A simulation of triaxial shear tests on unsaturated silty specimens was performed under constant confining pressure and various drained and exhausted conditions starting from a single initial condition and passing through processes of suction variation and isotropic consolidation considering the triaxial test as an initial and boundary value problem. The simulation made use of a soil–water–air coupled finite deformation analysis code incorporating the SYS Cam-clay model as the constitutive equation of the soil skeleton and applying the average soil skeleton stress in the stress equation. The results showed that the coupling effect of the highly compressible air has a significant effect on the mechanical behavior.

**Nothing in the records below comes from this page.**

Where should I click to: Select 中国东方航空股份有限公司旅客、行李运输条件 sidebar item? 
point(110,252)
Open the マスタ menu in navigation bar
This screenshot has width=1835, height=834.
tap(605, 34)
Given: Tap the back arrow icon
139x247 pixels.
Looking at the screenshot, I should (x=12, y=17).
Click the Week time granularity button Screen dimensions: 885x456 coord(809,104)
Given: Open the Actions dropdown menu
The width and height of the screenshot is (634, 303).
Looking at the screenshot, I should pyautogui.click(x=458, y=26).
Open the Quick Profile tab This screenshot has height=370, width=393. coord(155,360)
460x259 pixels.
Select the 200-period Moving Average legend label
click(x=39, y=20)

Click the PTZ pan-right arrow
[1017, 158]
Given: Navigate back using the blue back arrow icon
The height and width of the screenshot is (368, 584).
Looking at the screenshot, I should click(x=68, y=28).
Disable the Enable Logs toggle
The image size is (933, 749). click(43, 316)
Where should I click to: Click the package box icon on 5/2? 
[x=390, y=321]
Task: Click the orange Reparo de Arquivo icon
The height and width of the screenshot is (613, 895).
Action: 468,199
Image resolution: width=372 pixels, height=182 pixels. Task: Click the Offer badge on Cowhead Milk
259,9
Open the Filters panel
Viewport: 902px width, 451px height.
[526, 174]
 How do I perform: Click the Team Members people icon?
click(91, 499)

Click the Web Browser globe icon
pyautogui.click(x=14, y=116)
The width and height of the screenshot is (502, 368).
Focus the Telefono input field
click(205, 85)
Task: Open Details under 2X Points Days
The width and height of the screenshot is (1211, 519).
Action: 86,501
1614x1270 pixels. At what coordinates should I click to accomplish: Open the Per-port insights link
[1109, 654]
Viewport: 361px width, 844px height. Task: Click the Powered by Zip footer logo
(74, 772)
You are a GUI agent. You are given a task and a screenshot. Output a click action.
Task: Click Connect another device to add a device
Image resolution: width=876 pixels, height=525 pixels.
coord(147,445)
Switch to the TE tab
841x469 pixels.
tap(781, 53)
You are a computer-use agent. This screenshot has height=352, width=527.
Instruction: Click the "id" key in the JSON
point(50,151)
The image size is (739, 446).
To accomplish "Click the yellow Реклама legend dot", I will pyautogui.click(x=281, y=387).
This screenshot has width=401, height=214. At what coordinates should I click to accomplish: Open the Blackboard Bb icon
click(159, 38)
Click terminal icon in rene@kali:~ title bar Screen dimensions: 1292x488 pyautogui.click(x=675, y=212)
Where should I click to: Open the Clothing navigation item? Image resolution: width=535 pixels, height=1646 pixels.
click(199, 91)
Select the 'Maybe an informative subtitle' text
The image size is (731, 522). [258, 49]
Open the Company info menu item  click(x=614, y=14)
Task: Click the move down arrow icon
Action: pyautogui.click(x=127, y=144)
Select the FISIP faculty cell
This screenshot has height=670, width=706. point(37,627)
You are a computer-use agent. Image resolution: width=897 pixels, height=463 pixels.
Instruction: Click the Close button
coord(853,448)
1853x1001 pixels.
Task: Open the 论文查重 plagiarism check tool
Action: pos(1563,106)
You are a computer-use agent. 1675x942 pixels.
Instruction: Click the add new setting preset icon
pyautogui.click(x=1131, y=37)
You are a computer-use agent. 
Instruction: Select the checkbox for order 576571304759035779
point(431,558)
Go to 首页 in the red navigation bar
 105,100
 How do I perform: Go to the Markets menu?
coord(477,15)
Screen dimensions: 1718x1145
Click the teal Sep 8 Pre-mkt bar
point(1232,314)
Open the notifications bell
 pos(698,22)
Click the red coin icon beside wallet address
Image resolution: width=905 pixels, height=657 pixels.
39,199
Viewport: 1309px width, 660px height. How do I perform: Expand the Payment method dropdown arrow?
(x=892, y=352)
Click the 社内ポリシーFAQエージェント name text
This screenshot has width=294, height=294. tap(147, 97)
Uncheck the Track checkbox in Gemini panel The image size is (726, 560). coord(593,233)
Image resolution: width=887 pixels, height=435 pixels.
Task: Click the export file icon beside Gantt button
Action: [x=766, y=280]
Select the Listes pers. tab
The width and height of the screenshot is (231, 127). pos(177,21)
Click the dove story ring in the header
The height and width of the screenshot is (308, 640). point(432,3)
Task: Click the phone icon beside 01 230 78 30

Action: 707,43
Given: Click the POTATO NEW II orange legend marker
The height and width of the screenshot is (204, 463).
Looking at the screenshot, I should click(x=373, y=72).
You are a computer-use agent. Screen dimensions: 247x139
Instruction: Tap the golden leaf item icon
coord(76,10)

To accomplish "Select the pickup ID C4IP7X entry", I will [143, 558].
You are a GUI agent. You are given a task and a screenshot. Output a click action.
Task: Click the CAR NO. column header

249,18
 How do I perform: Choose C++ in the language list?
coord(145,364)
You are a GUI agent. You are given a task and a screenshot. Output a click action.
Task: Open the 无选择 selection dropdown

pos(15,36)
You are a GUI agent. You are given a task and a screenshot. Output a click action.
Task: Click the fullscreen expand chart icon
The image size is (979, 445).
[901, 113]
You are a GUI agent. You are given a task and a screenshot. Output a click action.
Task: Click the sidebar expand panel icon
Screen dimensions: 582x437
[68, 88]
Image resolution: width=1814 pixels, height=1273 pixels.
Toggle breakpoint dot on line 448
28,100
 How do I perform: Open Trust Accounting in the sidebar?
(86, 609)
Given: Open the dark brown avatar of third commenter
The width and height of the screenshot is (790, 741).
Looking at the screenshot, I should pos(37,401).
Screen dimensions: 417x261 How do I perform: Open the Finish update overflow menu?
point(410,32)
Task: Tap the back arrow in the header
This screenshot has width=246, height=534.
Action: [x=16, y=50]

In addition, the results also explained other behaviors that would have been outside the capability of an analysis model that did not take account of factors other than air coupling such as suction. The authors wish to place special emphasis on the following findings:(1) For simulation purposes, even using a soil water characteristic curve determined uniquely by the relationship between the degree of saturation and suction, it is still possible to calculate the increase in the degree of saturation for the drained and exhausted shear tests (under constant suction).(2) A comparison of the experimental and calculated initial stiffnesses, volumetric strains, etc. showed that suction has an inhibiting effect on plastic deformation not only in drained and exhausted, but also in undrained and unexhausted conditions.(3) For tests in which the volumetric restraint conditions of specimens were varied by controlling the air pressure under undrained conditions, results suggested that an introduction of gas leading to a rise in gas pressure within a highly structured ground may produce a risk of the ground displaying strain softening behavior. In the simulation, it was shown that this softening behavior can be represented in terms of structure decay as described by the SYS Cam-clay model.